Paul VI: The First Modern Pope by Peter Hebblethwaite, 710 pages
Giovanni Battista Montini had a long career in the Roman Curia as a protege of Pius XII before becoming archbishop of Milan, then succeeding his friend St John XXIII as Pope Paul VI. If anyone had ever been prepared to be elected Pope, it was him. His pontificate, however, was troubled. "Traditionalists" battled "progressives", and neither faction thought much of the man in the Chair of Peter. The former blamed him for the chaos and uncertainty that followed the end of the Second Vatican Council, the latter could never forgive him for Humanae Vitae or Inter Insigniores. Pope Paul became caricatured as "the Hamlet of the Vatican", forever trying to make up his mind.
Hebblethwaite sets out to rescue Bl Paul VI from this mischaracterization. His Paul is a man of action, inaugurating the era of international Papal trips with high-profile visits to Jerusalem and the UN, building ecumenical bridges with Anglicans and the Orthodox, and helping to negotiate the Helsinki Accords. He is "the first modern Pope", the man who retired the triple-crowned tiara, who dispelled the shadow of Pio Nono, who opened the windows of the Church to the fresh air of the modern world.

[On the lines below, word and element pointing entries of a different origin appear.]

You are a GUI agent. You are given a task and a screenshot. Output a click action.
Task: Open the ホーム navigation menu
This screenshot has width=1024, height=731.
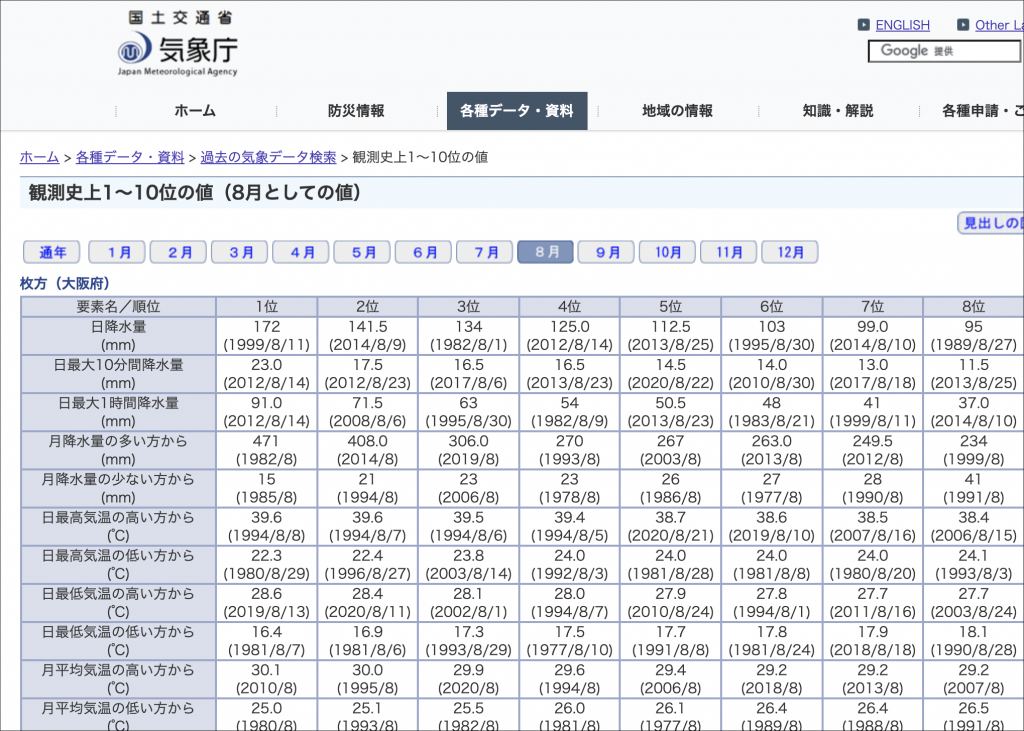coord(194,111)
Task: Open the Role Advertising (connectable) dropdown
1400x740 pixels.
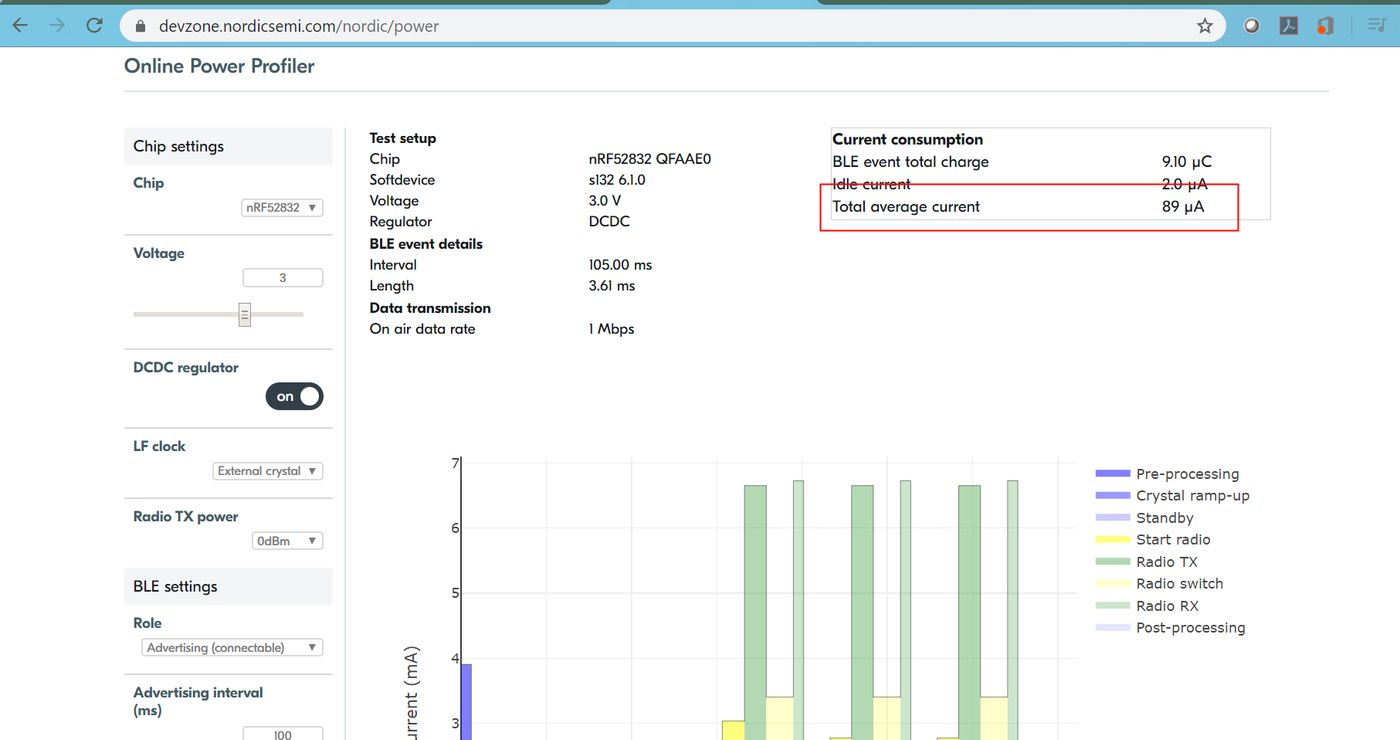Action: point(232,648)
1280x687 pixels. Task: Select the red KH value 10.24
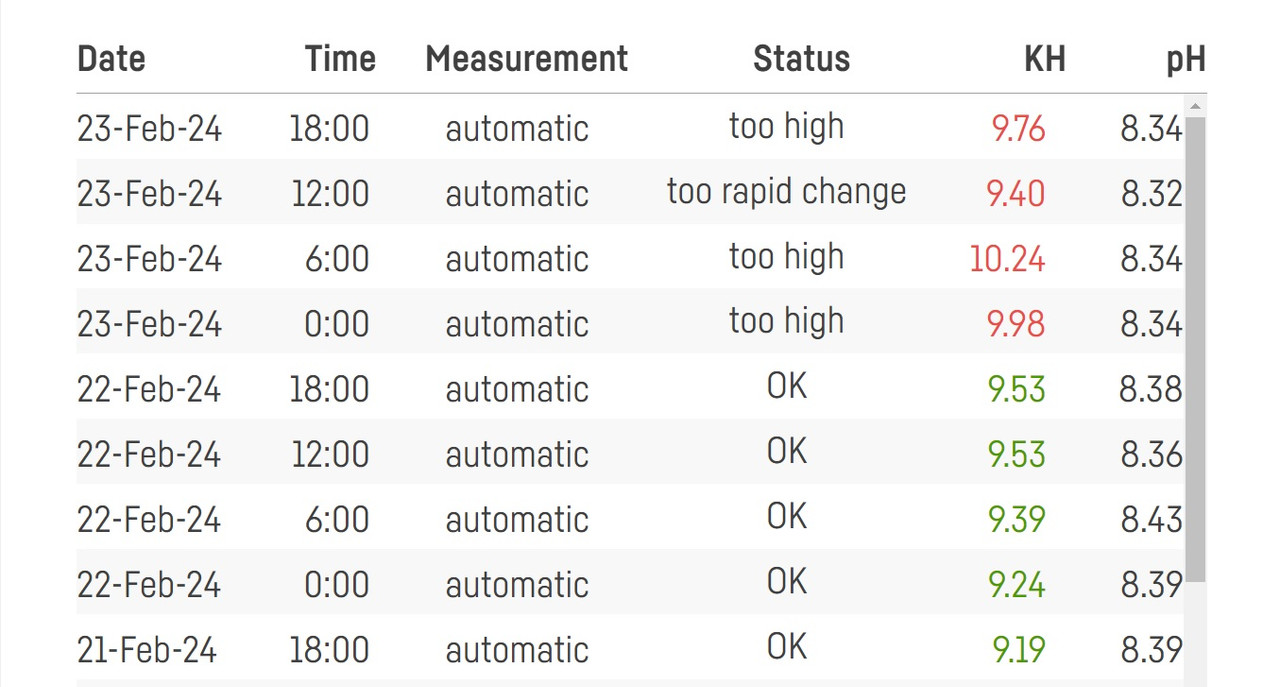(1007, 259)
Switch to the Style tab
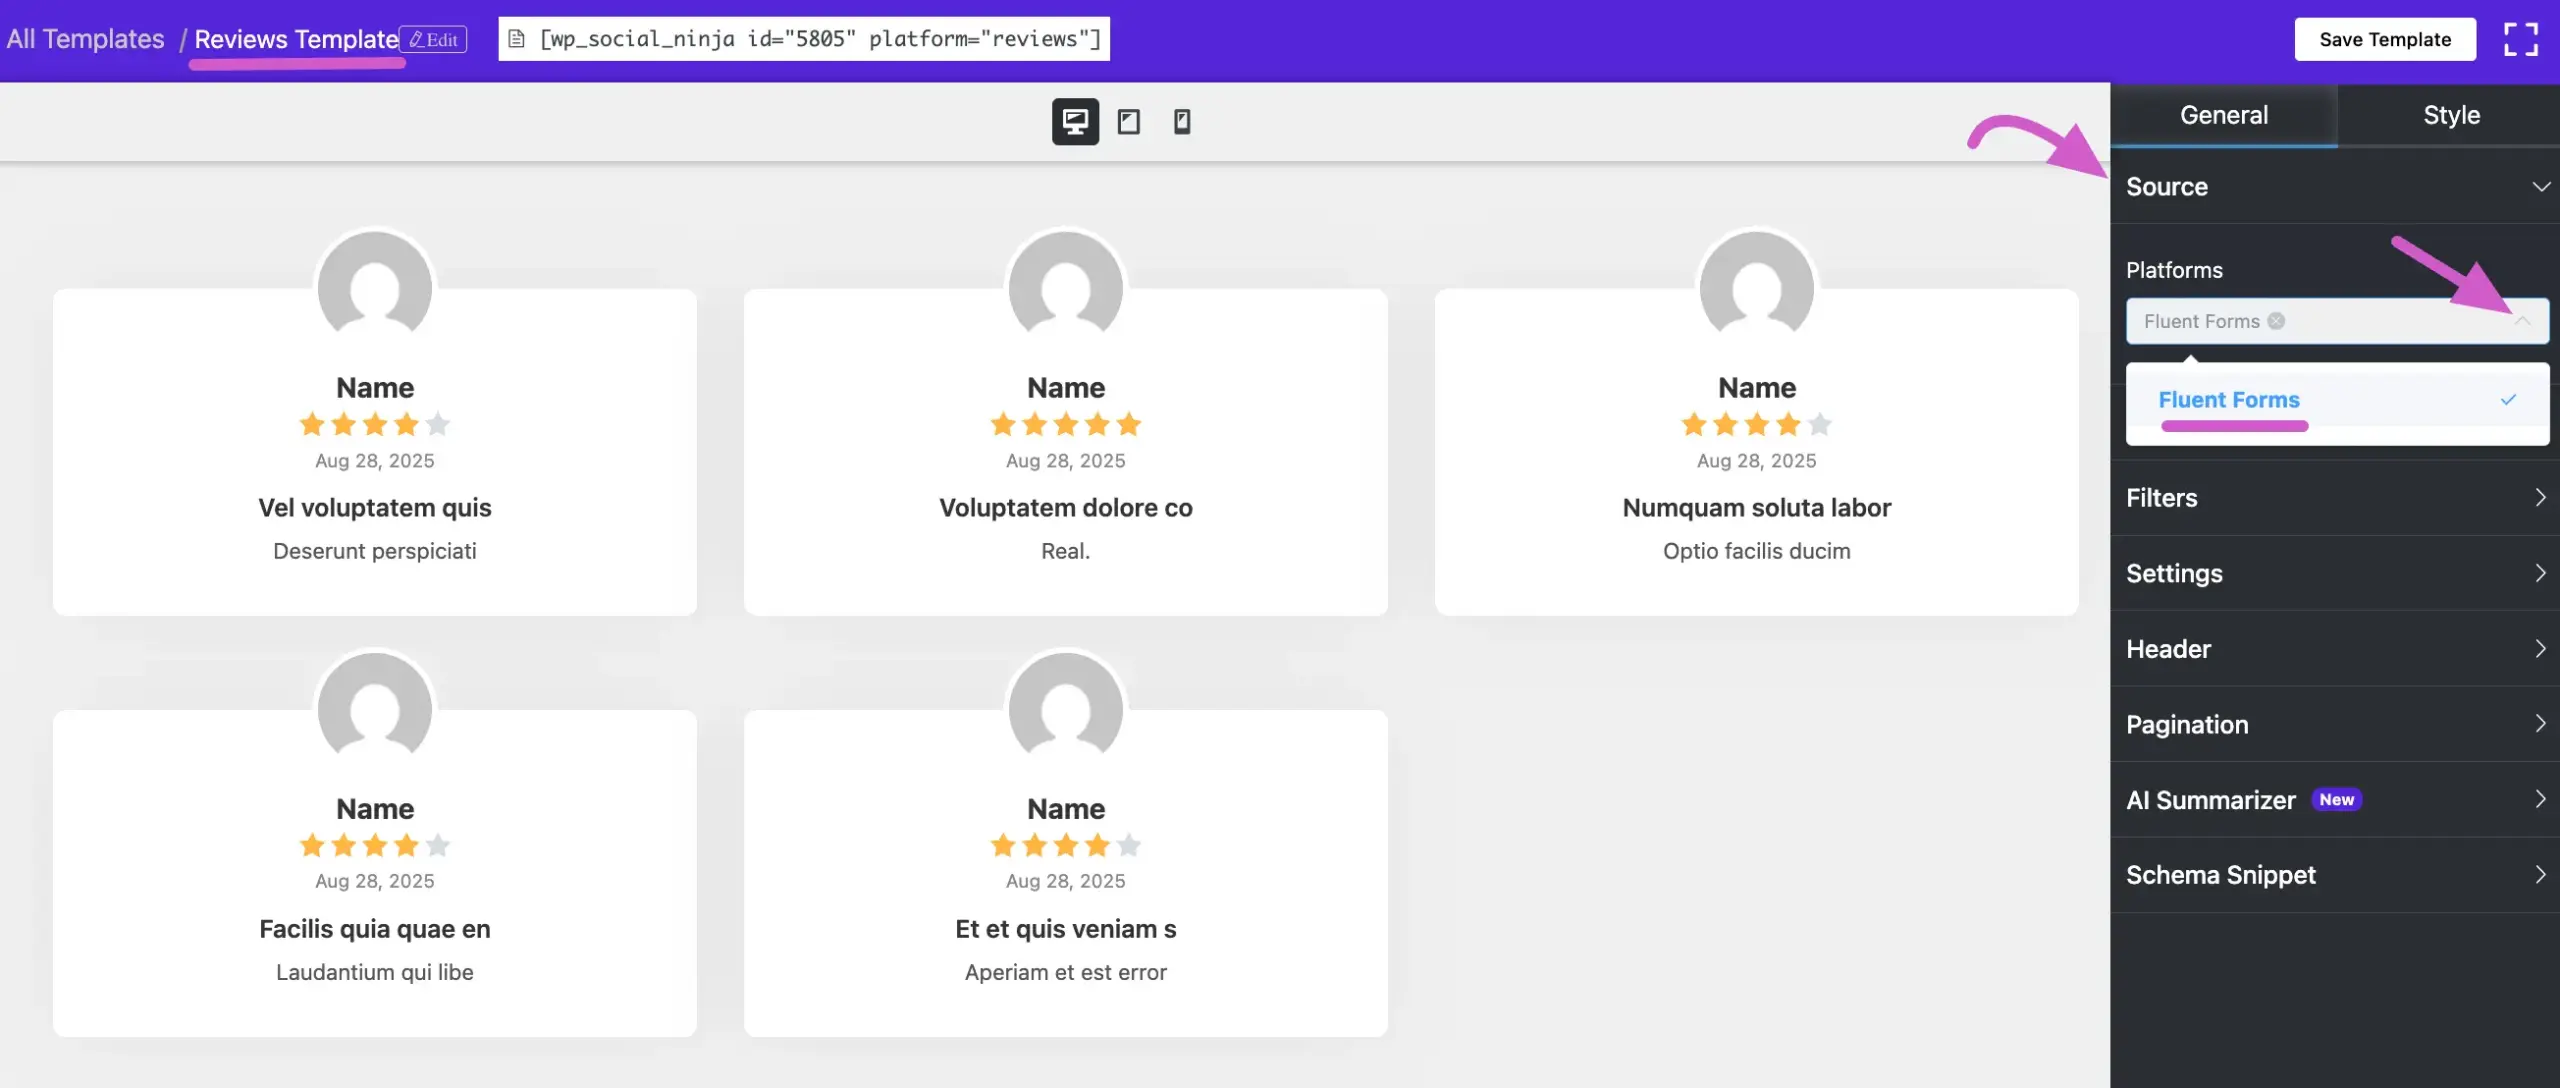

Unfortunately, though he tries to avoid them, Hebblethwaite continues to fall into journalistic cliches - progressives "plan" while conservatives "scheme", the former "meet" while the latter "conspire". Choices the author approves of are described as bold, decisive moves, while ones he disapproves of are cast as feeble compromises. Perhaps the low point is reached when the author accuses Marshall McLuhan, Evelyn Waugh, and Jacques Maritain (among others) of having "not even tried to understand the Council", and then goes on to insinuate that Maritain had become senile.
Hebblethwaite digs beneath the surface, but by searching for novelty rather than continuity, damages his own account.